Reproduce all of the data below word for word, keeping every line in its original order.

•••••

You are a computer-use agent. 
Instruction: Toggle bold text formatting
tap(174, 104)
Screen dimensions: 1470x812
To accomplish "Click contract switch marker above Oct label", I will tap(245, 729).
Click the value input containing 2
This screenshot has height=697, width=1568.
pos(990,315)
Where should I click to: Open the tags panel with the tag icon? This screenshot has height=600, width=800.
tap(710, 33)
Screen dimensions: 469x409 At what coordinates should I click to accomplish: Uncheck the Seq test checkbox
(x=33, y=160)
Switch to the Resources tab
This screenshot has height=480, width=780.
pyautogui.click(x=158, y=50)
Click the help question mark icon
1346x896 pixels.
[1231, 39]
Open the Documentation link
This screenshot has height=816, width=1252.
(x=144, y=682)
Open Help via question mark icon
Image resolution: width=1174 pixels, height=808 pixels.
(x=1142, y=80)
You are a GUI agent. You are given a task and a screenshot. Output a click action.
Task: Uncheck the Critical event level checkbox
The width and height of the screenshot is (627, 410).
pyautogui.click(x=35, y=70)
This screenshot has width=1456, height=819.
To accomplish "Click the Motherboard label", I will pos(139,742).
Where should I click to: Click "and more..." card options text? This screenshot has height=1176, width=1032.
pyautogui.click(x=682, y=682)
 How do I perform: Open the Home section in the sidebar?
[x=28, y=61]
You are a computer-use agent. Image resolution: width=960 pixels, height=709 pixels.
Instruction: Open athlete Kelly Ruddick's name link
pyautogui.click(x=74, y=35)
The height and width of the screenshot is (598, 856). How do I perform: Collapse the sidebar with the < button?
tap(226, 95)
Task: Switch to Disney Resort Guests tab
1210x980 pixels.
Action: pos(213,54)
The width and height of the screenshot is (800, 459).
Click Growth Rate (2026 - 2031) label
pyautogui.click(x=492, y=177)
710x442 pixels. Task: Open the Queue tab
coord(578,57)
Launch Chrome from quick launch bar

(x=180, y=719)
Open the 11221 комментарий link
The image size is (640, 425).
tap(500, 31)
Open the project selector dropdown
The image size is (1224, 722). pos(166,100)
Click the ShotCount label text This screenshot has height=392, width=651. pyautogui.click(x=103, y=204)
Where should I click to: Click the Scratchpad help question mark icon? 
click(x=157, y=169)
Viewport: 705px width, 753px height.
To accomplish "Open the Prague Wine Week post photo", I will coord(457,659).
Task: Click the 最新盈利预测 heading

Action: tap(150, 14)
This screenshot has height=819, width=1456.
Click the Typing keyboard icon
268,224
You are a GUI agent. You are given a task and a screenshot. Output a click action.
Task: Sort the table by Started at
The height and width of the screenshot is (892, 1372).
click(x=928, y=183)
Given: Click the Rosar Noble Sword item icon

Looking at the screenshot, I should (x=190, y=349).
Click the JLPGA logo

•••••

Result:
You are a computer-use agent. 
Instruction: Toggle bold text formatting
tap(174, 104)
Screen dimensions: 1470x812
To accomplish "Click contract switch marker above Oct label", I will tap(245, 729).
Click the value input containing 2
This screenshot has height=697, width=1568.
pos(990,315)
Where should I click to: Open the tags panel with the tag icon? This screenshot has height=600, width=800.
tap(710, 33)
Screen dimensions: 469x409 At what coordinates should I click to accomplish: Uncheck the Seq test checkbox
(x=33, y=160)
Switch to the Resources tab
This screenshot has height=480, width=780.
pyautogui.click(x=158, y=50)
Click the help question mark icon
1346x896 pixels.
[1231, 39]
Open the Documentation link
This screenshot has height=816, width=1252.
(x=144, y=682)
Open Help via question mark icon
Image resolution: width=1174 pixels, height=808 pixels.
(x=1142, y=80)
You are a GUI agent. You are given a task and a screenshot. Output a click action.
Task: Uncheck the Critical event level checkbox
The width and height of the screenshot is (627, 410).
pyautogui.click(x=35, y=70)
This screenshot has width=1456, height=819.
To accomplish "Click the Motherboard label", I will pos(139,742).
Where should I click to: Click "and more..." card options text? This screenshot has height=1176, width=1032.
pyautogui.click(x=682, y=682)
 How do I perform: Open the Home section in the sidebar?
[x=28, y=61]
You are a computer-use agent. Image resolution: width=960 pixels, height=709 pixels.
Instruction: Open athlete Kelly Ruddick's name link
pyautogui.click(x=74, y=35)
The height and width of the screenshot is (598, 856). How do I perform: Collapse the sidebar with the < button?
tap(226, 95)
Task: Switch to Disney Resort Guests tab
1210x980 pixels.
Action: pos(213,54)
The width and height of the screenshot is (800, 459).
Click Growth Rate (2026 - 2031) label
pyautogui.click(x=492, y=177)
710x442 pixels. Task: Open the Queue tab
coord(578,57)
Launch Chrome from quick launch bar

(x=180, y=719)
Open the 11221 комментарий link
The image size is (640, 425).
tap(500, 31)
Open the project selector dropdown
The image size is (1224, 722). pos(166,100)
Click the ShotCount label text This screenshot has height=392, width=651. pyautogui.click(x=103, y=204)
Where should I click to: Click the Scratchpad help question mark icon? 
click(x=157, y=169)
Viewport: 705px width, 753px height.
To accomplish "Open the Prague Wine Week post photo", I will coord(457,659).
Task: Click the 最新盈利预测 heading

Action: tap(150, 14)
This screenshot has height=819, width=1456.
Click the Typing keyboard icon
268,224
You are a GUI agent. You are given a task and a screenshot. Output a click action.
Task: Sort the table by Started at
The height and width of the screenshot is (892, 1372).
click(x=928, y=183)
Given: Click the Rosar Noble Sword item icon

Looking at the screenshot, I should (x=190, y=349).
Click the JLPGA logo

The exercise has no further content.